I need to find the point in the plane x + 2y + 3z = 6 that is nearest the origin.

To do this, find the normal vector to the plane that passes through the origin.
• Feb 12th 2008, 03:34 PM
How would I find the normal vector?
• Feb 14th 2008, 08:34 PM
Does anyone know?
• Feb 14th 2008, 09:00 PM
mr fantastic
Quote:

How would I find the normal vector?

For the plane ax + by + cz = d, a normal vector is ai + bj + ck.
• Feb 14th 2008, 09:06 PM
mr fantastic
Quote:

Originally Posted by mr fantastic
For the plane ax + by + cz = d, a normal vector is ai + bj + ck.
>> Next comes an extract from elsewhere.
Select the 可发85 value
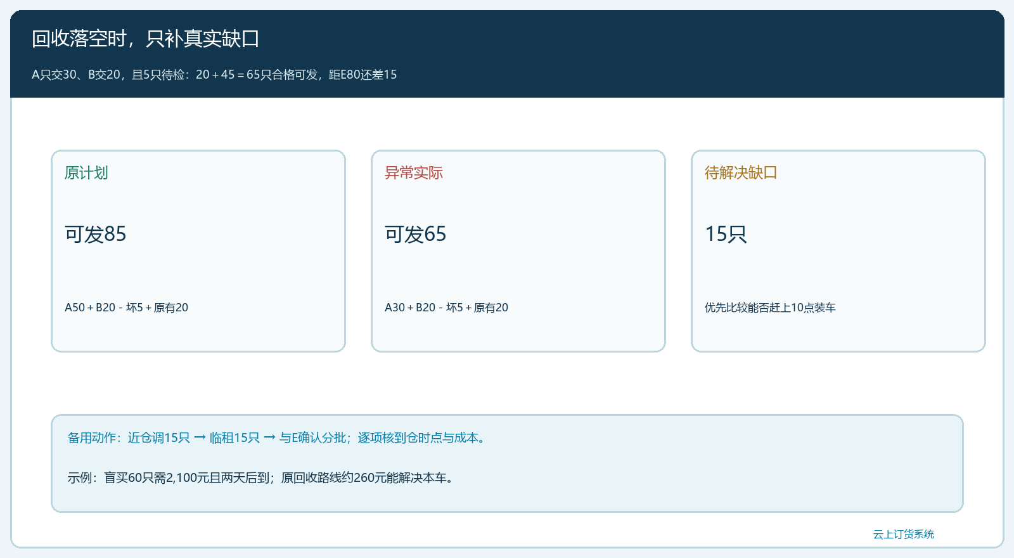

So the parametric equations of the line passing through the origin and in the direction of this normal vector will be:

x = at
y = bt
z = ct

The point where this line cuts the plane will be the point that's closest to the origin:

$a(at) + b(bt) + c(ct) = d \Rightarrow t = \frac{d}{a^2 + b^2 + c^2}$.
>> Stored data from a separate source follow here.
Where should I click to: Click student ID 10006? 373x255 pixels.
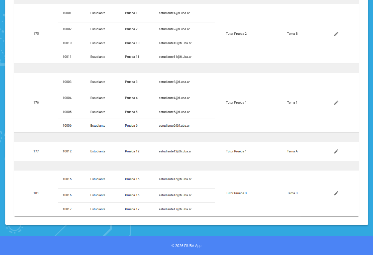pos(67,126)
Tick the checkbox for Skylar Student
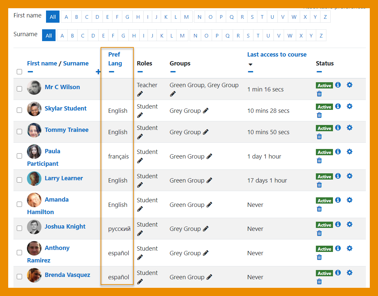378x296 pixels. 19,110
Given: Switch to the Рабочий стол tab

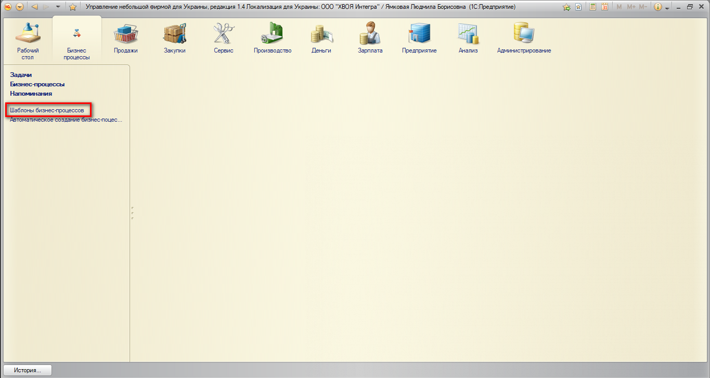Looking at the screenshot, I should click(28, 41).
Therefore the coordinates of the point in the plane closest to the origin are:

$x = at = \frac{ad}{a^2 + b^2 + c^2}$.

$y = bt = \frac{bd}{a^2 + b^2 + c^2}$.

$x = at = \frac{cd}{a^2 + b^2 + c^2}$.

And as a bonus, the answer to what the closest distance is equal to is ..........
• Feb 15th 2008, 01:10 AM
$
x = \frac{6}{14}
$

$
y = \frac{12}{ 14}
$

$
z = \frac{18}{ 14}
$

So the point closest to the origin would be < $\frac{3}{7}$, $\frac{6}{7}$, $\frac{9}{7}$ >
• Feb 15th 2008, 01:58 AM
mr fantastic
Quote:

$
x = \frac{6}{14}
$

$
y = \frac{12}{ 14}
$

$
z = \frac{18}{ 14}
$

So the point closest to the origin would be < $\frac{3}{7}$, $\frac{6}{7}$, $\frac{9}{7}$ >

(Yes)